From: Jeff King <peff@peff.net>
To: David Turner <dturner@twopensource.com>
Cc: git@vger.kernel.org, mhagger@alum.mit.edu, pclouds@gmail.com
Subject: Re: [PATCH v7 01/33] setup: call setup_git_directory_gently before accessing refs
Date: Tue, 1 Mar 2016 03:35:35 -0500 [thread overview]
Message-ID: <20160301083535.GA4952@sigill.intra.peff.net> (raw)
In-Reply-To: <1456793586-22082-2-git-send-email-dturner@twopensource.com>
On Mon, Feb 29, 2016 at 07:52:34PM -0500, David Turner wrote:
> Usually, git calls some form of setup_git_directory at startup. But
> sometimes, it doesn't. Usually, that's OK because it's not really
> using the repository. But in some cases, it is using the repo. In
> those cases, either setup_git_directory_gently must be called, or the
> repository (e.g. the refs) must not be accessed.

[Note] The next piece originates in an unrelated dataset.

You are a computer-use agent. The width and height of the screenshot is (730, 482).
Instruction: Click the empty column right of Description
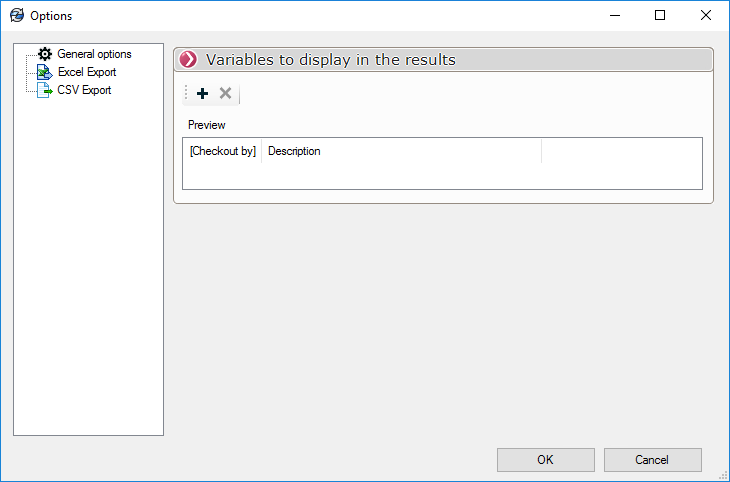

It's actually not just setup_git_directory(). We can also use
check_repository_format(), which is used by enter_repo() (and hence by
things like upload-pack). I think the rule really ought to be: if we
didn't have check_repository_format_gently() tell us we have a valid
repo, we should not access any repo elements (refs, objects, etc).
I started earlier today on a patch series to identify and fix these
cases independent of your series. The basic strategy was to adapt the
existing "struct startup_info" to be available everywhere, and have
relevant bits of code assert() on it, or even behave differently (e.g.,
if some library code should do different things in a repo versus not).

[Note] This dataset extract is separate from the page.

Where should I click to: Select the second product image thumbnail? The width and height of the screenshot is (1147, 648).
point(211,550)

But I think we can probably just scrap the assert() part of that. The
assertions I put in were unsurprisingly at the entry points to the ref
code. And your series supersedes that; we can't do anything with the
refs until the ref backend is setup, and if we only do so in
check_repository_format_gently(), then it amounts to the same thing.

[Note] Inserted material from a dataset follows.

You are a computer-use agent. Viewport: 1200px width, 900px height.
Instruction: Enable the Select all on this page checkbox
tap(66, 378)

For the "behave differently" part, I needed it for the .mailmap case,
but you fixed it below without having to add that.
I think it's worth going through the changes here and comparing notes
with what my series would have done.
> diff --git a/builtin/grep.c b/builtin/grep.c
> index 9e3f1cf..1e36b52 100644
> --- a/builtin/grep.c
> +++ b/builtin/grep.c
> @@ -531,6 +531,7 @@ static int grep_directory(struct grep_opt *opt, const struct pathspec *pathspec,
> if (exc_std)
> setup_standard_excludes(&dir);
>
> + dir.flags |= DIR_NO_GITLINKS;
> fill_directory(&dir, pathspec);
> for (i = 0; i < dir.nr; i++) {
> if (!dir_path_match(dir.entries[i], pathspec, 0, NULL))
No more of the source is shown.